Stored data entries:
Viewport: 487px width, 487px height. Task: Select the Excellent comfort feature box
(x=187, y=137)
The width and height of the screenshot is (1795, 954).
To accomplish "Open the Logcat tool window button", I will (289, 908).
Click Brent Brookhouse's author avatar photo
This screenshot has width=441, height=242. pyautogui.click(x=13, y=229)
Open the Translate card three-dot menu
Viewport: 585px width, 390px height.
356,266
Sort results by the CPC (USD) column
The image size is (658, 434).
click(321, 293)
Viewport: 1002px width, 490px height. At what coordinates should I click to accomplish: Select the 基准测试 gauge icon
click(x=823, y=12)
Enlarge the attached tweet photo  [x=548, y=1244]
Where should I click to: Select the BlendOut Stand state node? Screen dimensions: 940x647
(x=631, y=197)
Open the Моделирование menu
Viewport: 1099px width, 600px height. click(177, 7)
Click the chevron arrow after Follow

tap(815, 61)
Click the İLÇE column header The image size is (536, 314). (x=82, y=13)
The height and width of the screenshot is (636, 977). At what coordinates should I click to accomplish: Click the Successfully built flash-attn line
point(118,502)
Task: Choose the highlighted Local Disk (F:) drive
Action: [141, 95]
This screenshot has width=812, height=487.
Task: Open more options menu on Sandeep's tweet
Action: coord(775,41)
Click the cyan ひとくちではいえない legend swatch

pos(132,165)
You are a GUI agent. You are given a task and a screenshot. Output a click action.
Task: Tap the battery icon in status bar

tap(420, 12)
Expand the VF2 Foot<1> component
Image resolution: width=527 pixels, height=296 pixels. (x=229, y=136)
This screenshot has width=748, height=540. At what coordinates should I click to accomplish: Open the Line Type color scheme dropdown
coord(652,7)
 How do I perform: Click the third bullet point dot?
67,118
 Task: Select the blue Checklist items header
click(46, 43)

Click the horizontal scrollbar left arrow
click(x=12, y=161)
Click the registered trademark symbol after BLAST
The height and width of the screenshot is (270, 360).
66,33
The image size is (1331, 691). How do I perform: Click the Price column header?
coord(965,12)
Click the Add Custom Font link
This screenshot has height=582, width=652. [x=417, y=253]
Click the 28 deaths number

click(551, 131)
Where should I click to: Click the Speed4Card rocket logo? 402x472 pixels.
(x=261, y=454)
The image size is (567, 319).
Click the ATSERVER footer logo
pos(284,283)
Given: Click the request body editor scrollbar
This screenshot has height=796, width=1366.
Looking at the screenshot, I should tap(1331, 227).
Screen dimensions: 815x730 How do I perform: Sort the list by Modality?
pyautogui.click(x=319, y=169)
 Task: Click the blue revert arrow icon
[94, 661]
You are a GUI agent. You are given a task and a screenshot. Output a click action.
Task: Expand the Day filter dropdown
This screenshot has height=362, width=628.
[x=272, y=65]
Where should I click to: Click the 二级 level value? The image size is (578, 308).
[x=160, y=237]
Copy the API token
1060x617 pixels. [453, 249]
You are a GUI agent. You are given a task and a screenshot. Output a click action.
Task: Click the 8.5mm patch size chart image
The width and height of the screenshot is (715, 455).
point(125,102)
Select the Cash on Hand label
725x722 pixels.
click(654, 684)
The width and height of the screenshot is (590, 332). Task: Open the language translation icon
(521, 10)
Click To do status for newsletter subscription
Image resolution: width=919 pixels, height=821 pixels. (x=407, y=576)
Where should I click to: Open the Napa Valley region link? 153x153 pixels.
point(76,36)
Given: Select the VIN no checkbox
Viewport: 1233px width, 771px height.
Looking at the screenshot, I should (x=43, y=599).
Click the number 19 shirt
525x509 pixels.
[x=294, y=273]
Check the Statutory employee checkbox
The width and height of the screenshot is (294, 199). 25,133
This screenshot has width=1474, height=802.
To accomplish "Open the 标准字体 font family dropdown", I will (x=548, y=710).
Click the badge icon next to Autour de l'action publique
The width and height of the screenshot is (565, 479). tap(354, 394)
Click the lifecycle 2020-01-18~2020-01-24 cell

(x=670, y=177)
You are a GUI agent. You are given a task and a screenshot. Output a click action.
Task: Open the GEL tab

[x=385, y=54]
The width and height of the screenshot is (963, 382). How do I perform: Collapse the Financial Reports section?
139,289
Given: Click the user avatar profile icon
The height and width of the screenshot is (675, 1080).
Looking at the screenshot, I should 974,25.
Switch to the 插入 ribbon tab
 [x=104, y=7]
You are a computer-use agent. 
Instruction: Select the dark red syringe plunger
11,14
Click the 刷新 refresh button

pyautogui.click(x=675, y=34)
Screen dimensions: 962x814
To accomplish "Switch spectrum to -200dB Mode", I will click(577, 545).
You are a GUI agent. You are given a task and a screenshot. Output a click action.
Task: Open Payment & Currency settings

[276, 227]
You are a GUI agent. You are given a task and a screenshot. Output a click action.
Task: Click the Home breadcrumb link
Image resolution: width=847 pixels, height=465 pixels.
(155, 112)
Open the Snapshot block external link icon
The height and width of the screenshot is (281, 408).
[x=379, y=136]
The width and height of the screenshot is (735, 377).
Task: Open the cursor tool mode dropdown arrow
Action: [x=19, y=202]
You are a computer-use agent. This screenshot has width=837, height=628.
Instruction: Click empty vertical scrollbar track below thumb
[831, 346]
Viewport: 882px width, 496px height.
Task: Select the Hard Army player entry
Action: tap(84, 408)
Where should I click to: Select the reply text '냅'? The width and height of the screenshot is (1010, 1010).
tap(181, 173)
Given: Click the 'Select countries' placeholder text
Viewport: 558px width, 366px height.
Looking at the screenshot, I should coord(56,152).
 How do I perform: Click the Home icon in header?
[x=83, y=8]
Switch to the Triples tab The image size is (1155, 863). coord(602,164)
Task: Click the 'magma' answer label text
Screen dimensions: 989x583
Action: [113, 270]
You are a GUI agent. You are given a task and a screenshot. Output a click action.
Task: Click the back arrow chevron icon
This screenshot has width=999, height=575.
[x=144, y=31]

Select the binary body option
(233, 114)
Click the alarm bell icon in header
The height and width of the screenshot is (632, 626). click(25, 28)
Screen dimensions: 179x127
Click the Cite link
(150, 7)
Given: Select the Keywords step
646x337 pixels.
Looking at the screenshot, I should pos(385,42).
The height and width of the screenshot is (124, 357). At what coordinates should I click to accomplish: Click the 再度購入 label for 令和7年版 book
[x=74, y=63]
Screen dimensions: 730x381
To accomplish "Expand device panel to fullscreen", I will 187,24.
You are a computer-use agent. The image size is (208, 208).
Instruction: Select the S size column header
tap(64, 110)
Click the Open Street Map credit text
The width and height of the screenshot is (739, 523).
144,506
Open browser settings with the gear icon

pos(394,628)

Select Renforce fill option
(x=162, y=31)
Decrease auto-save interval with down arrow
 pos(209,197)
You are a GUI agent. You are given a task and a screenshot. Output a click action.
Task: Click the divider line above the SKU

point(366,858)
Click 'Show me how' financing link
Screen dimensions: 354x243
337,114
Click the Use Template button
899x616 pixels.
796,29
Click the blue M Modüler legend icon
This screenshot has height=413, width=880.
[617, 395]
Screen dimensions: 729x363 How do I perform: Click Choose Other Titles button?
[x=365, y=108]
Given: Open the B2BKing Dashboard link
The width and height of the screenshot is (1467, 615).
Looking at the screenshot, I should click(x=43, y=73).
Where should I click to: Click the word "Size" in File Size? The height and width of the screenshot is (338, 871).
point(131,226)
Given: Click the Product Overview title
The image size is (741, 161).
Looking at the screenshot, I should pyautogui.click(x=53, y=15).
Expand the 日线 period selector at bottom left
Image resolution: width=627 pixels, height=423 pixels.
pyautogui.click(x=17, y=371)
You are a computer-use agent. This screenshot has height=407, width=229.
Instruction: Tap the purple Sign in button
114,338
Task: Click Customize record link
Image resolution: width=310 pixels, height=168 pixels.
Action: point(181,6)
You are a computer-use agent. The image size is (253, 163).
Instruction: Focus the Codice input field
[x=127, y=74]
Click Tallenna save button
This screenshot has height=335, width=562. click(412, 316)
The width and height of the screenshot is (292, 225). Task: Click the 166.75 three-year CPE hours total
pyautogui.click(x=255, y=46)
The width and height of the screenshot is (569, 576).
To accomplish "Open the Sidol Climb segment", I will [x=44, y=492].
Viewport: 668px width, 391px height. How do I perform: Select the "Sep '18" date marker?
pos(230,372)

What to work on: From the entries above, print the lines beginning at the one with "Screen dimensions: 179x127" and stopping after the one with "Click 'Show me how' financing link", exactly as written and with nothing else.

Expected output:
Screen dimensions: 179x127
Click the Cite link
(150, 7)
Given: Select the Keywords step
646x337 pixels.
Looking at the screenshot, I should pos(385,42).
The height and width of the screenshot is (124, 357). At what coordinates should I click to accomplish: Click the 再度購入 label for 令和7年版 book
[x=74, y=63]
Screen dimensions: 730x381
To accomplish "Expand device panel to fullscreen", I will 187,24.
You are a computer-use agent. The image size is (208, 208).
Instruction: Select the S size column header
tap(64, 110)
Click the Open Street Map credit text
The width and height of the screenshot is (739, 523).
144,506
Open browser settings with the gear icon

pos(394,628)

Select Renforce fill option
(x=162, y=31)
Decrease auto-save interval with down arrow
 pos(209,197)
You are a GUI agent. You are given a task and a screenshot. Output a click action.
Task: Click the divider line above the SKU

point(366,858)
Click 'Show me how' financing link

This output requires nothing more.